Officials Give Drug Companies The OK To Help Patients With Costly Drug Co-Pays In Insurance Exchanges
Federal officials last week OK'd allowing pharmaceutical companies to help cover patient out-of-pocket costs for costly drugs in the health law's insurance exchanges, a closely watched move by drug companies and patient advocates.
The Wall Street Journal: Branded Drugs Chalk Up A Win Under Health Law
Drug makers scored a significant win last week in their effort to increase sales from the rollout of the health care overhaul, when the Obama administration cleared a path for the companies to help pay patients' out-of-pocket costs of prescriptions. At issue was whether drug makers could help cover the cost of copayments on brand-name drugs for patients who get insurance through the overhaul's new insurance exchanges. The pharmaceutical industry spent about $4 billion on copayment assistance to patients in private health plans in 2011, according to an estimate by Amundsen Group, a consulting firm (Rockoff and Loftus, 11/3).

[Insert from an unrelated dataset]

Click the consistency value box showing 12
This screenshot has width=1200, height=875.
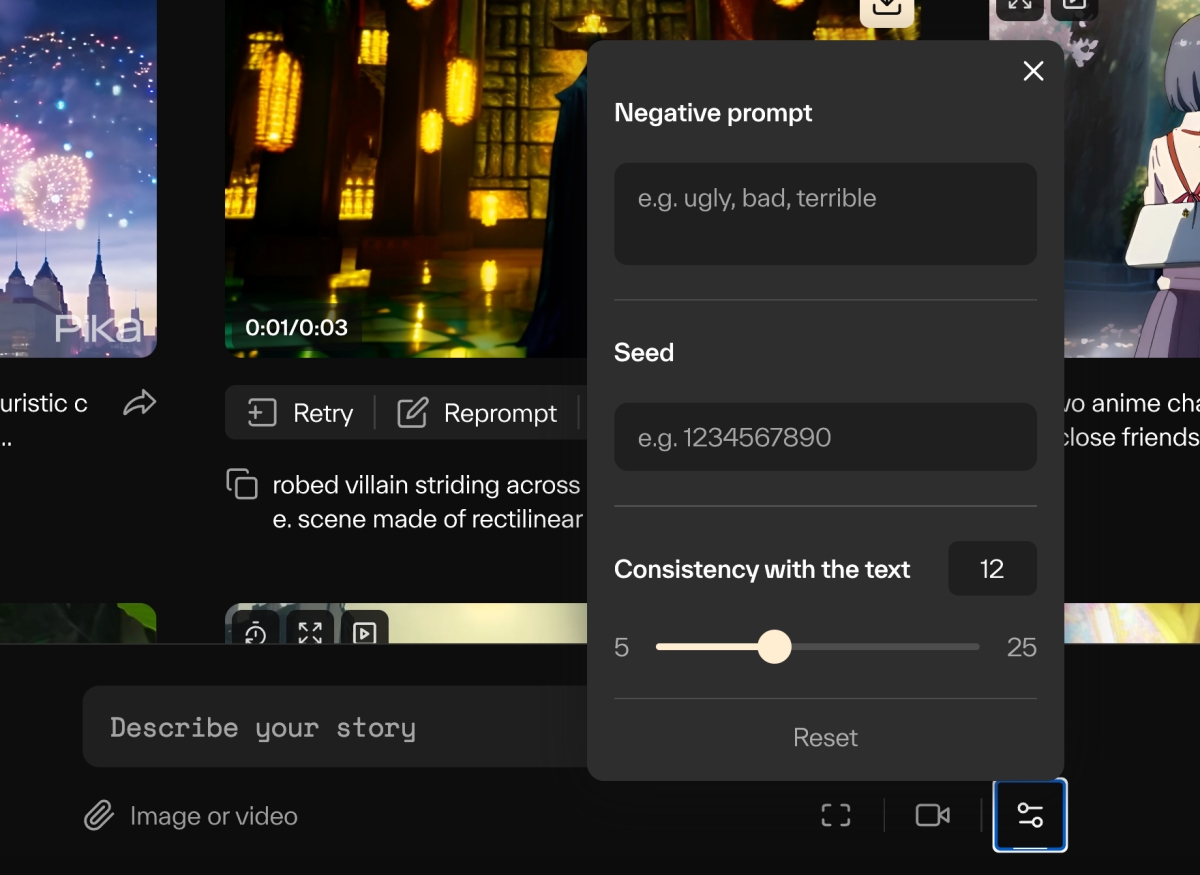991,569
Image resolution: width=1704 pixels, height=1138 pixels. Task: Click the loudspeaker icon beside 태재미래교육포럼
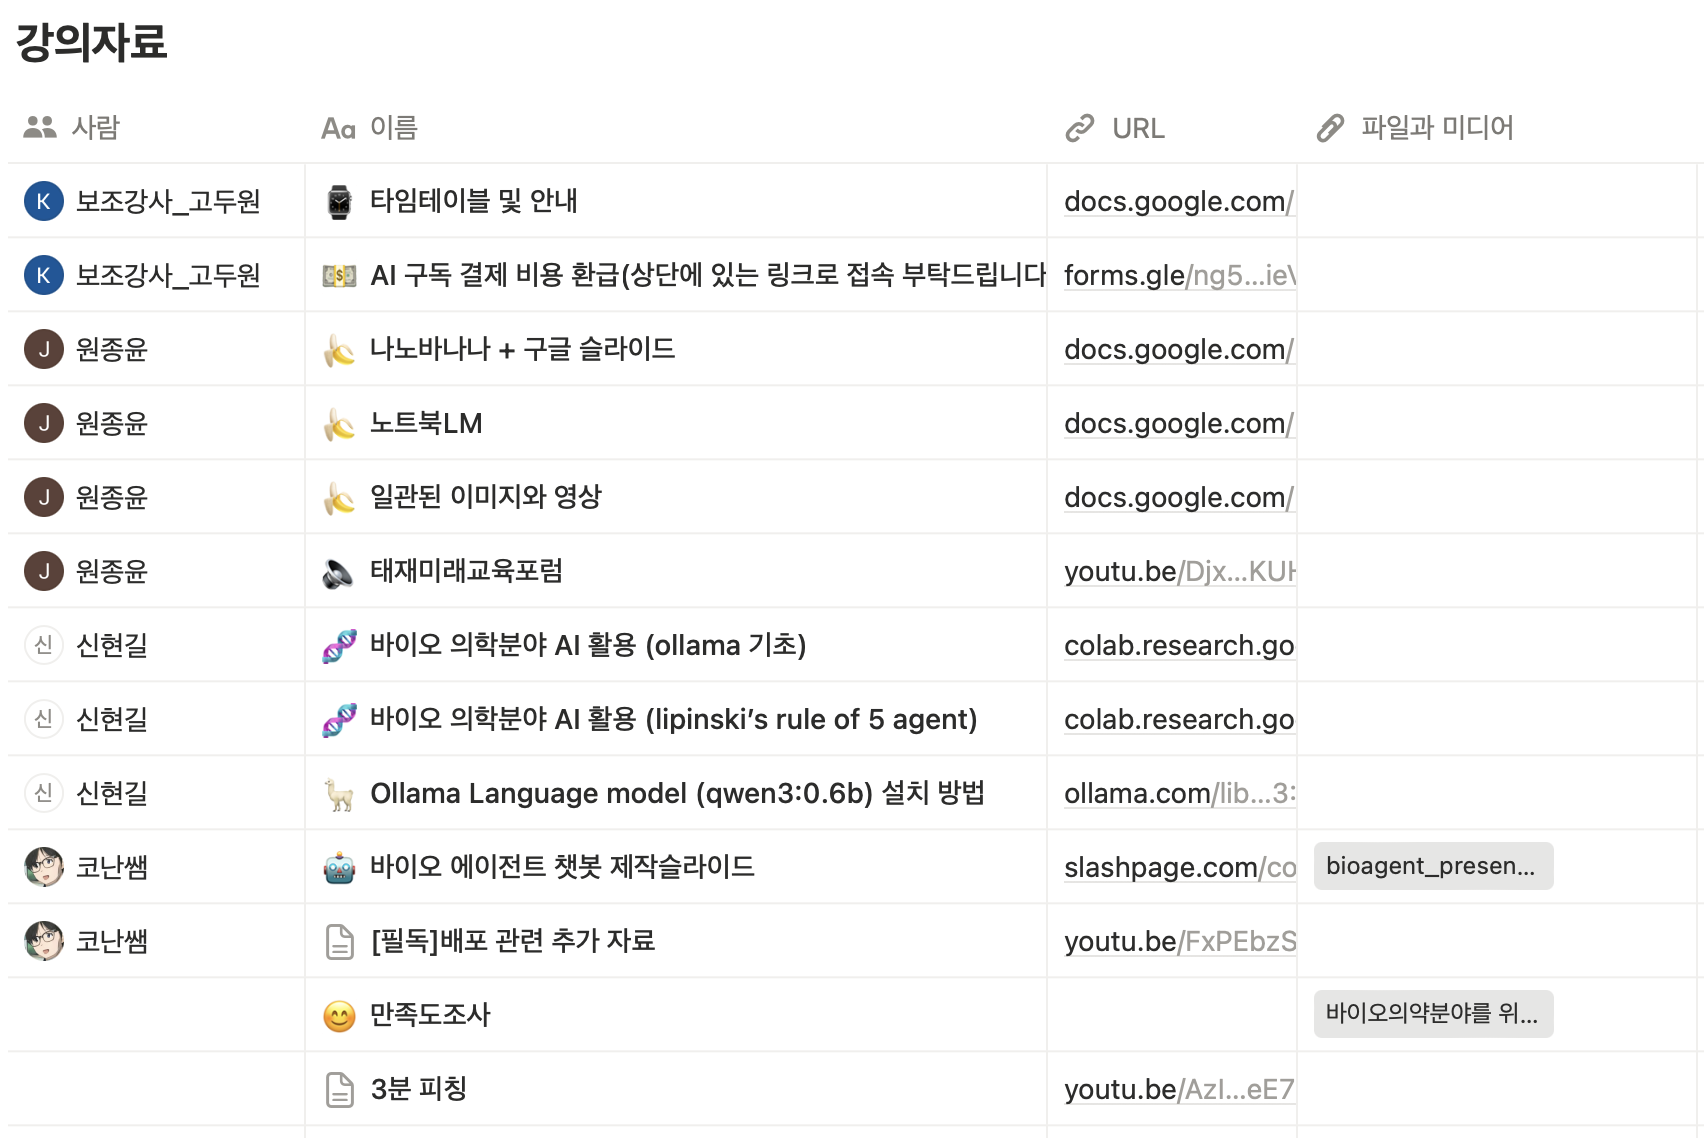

The Wall Street Journal: Kickbacks From Drug Makers Given All-Clear On Health Exchanges
The federal Department of Health and Human Services said it won’t hold the new insurance offerings available on state and federally run exchanges to the same anti-kickback standards maintained for federal health programs such as Medicare. The decision was closely watched by the drug industry and patient advocacy groups, which worried long-standing -- but controversial -- programs in which drug makers help patients pay copays for costly medicines would be barred in the new health plans (Weaver, 11/1).
In other pharmaceutical marketplace news -
NewsHour: Generic Drugs Don't Necessarily Mean Low Prices
NewsHour Weekend's Megan Thompson reports on the surprising disparity in pricing for generic drugs. Generics, generally thought to be cheap, can actually vary widely in price from pharmacy to pharmacy, causing some to skip medications altogether (Thompson, 11/2).